Microbial Metal Cycling
Manganese(II) Oxidation
The oxidation of soluble manganese(II) to insoluble Mn(III,IV) oxides is an environmentally important process because the solid phase products oxidize a variety of organic and inorganic compounds [e.g., humics, Cr(III), Fe(II), HS-], scavenge many heavy metals (e.g., Cu, Co, Cd, Zn, Ni, Pb), and serve as electron acceptors for anaerobic respiration. Although most of the Mn(II) oxidation which occurs in the environment is microbially-mediated, the diversity of organisms responsible for this activity and the underlying mechanisms of catalysis remain poorly understood. My previous work revealed that Mn(II)-oxidizing bacteria are phylogenetically diverse and that multicopper oxidases (MCOs) appear to play a widespread role in Mn(II) oxidation. However, we still know very little regarding which organisms are responsible for Mn(II) oxidation in nature. To fill this knowledge gap, we are using molecular and cultivation-based approaches to characterize the diversity and physiology of Mn(II)-oxidizing bacteria in freshwater, estuarine, and marine environments.

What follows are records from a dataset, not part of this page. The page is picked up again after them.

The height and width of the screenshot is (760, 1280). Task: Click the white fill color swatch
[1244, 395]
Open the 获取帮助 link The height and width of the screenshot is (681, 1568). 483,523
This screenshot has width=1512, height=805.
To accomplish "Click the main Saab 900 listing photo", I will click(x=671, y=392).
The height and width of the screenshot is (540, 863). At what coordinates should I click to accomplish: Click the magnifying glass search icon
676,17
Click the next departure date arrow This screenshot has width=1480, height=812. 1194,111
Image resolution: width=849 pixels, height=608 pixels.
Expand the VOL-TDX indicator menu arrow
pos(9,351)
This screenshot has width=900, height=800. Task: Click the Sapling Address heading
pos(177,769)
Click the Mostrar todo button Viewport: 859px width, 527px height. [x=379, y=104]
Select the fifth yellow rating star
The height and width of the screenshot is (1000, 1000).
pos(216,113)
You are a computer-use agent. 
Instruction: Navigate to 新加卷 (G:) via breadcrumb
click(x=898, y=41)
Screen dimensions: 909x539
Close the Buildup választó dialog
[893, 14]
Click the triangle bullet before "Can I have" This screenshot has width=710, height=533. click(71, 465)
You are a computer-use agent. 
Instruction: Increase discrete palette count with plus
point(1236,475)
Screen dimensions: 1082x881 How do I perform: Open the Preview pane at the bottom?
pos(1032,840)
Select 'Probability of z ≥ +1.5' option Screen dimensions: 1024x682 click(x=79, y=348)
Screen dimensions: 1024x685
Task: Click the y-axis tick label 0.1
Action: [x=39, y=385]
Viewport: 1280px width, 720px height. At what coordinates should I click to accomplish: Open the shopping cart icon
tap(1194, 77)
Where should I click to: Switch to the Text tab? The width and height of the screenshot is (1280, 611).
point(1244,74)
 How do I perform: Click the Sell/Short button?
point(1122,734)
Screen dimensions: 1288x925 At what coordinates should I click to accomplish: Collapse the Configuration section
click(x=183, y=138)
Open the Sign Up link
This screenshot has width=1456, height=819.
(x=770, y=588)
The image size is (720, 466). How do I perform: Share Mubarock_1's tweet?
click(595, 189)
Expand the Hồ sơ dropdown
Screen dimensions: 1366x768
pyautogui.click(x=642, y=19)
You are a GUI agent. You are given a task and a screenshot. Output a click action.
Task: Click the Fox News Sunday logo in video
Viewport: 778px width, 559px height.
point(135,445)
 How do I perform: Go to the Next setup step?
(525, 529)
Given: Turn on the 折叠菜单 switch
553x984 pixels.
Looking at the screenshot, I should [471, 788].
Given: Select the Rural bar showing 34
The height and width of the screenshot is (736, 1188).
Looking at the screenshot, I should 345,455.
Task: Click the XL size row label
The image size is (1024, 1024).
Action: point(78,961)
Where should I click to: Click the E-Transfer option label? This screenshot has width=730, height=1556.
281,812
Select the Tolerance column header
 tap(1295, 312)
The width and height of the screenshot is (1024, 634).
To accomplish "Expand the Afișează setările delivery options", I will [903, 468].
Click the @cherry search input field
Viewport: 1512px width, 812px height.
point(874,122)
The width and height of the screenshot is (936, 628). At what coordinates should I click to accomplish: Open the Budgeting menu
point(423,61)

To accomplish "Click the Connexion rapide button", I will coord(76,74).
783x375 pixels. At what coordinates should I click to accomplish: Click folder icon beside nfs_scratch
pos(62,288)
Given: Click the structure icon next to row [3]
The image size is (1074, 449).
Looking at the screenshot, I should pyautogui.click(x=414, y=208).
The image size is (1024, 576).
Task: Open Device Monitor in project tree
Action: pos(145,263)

Biogenic Mn oxide-encrusted sediments within a small California estuary, Elkhorn Slough
Dissimilatory Metal Reduction
We are also interested in microbes capable of coupling anaerobic growth to the dissimilatory reduction of various metals, including Mn(VI), Fe(III), U(VI), and As(V) in soils and sediments. In addition, we are currently working on a collaborative project examining how microbial N cycling influences the fate and transport of uranium in terrestrial subsurface systems.